Typische Versäumissse des Arztes sind neben den Behandlungsfehlern Fehler bei der Aufklärung vor Aufnahme einer ärztlichen Behandlung oder Dokumentationsfehler während einer solchen Behandlung. Neben den Schadensersatz, der eine zeitweilige oder dauerhafte gesundheitliche Schädigung aufgrund des ärztlichen Fehlverhaltens ausgleichen soll tritt im Regelfall noch ein Scherzensgeldanspruch, der ebenfalls im Wege des Schadensersatzes geltend zu machen ist.
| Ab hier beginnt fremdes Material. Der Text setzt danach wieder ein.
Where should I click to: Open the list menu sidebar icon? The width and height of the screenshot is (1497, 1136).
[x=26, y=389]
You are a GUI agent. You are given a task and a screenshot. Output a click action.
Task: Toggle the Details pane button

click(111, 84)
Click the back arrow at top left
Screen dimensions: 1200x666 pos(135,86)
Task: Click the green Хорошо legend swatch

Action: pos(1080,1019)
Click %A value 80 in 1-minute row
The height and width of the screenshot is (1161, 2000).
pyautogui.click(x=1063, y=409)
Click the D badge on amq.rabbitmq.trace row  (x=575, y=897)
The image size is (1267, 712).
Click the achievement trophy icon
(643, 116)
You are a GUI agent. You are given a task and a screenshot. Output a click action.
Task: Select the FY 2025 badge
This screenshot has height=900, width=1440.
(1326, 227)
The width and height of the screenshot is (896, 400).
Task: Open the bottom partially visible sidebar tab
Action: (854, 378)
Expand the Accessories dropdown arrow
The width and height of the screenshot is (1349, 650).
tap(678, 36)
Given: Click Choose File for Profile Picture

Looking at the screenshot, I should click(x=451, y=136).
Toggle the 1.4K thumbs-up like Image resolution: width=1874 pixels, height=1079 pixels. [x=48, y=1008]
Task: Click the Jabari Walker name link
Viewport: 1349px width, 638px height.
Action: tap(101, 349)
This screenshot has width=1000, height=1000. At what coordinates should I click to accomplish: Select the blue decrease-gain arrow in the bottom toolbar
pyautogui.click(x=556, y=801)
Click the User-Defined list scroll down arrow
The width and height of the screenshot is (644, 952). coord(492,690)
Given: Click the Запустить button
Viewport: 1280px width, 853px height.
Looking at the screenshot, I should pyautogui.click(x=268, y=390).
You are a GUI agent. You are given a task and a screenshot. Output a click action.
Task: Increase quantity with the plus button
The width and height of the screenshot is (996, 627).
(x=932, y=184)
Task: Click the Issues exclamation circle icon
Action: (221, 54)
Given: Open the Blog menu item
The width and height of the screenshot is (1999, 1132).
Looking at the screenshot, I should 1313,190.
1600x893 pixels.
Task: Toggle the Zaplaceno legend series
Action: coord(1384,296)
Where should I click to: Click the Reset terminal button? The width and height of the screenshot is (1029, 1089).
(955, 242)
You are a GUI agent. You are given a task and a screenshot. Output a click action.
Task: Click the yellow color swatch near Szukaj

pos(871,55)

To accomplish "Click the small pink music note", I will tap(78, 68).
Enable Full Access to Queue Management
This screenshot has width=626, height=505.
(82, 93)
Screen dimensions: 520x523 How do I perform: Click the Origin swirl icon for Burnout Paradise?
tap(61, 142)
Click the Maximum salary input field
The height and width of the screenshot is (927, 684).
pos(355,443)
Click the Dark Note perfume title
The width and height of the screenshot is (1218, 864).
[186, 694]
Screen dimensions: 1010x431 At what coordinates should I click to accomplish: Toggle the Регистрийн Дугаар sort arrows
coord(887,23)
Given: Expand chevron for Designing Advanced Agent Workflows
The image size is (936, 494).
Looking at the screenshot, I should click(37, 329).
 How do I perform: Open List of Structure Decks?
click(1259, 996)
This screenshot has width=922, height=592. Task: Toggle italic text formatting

Neben die zivilrechtliche Haftung des Arztes tritt zumindest in gravierenden Fällen allerdings auch seine strafrechtliche Verantwortung. Diese reicht von der strafbaren Körperverletzung – in Fällen der Behandlung ohne ausreichende Einwilligung des Patienten – bis hin zu Tötungsdelikten, wenn der Patient aufgrund der Behandlung (oder deren Fehlen) verstirbt.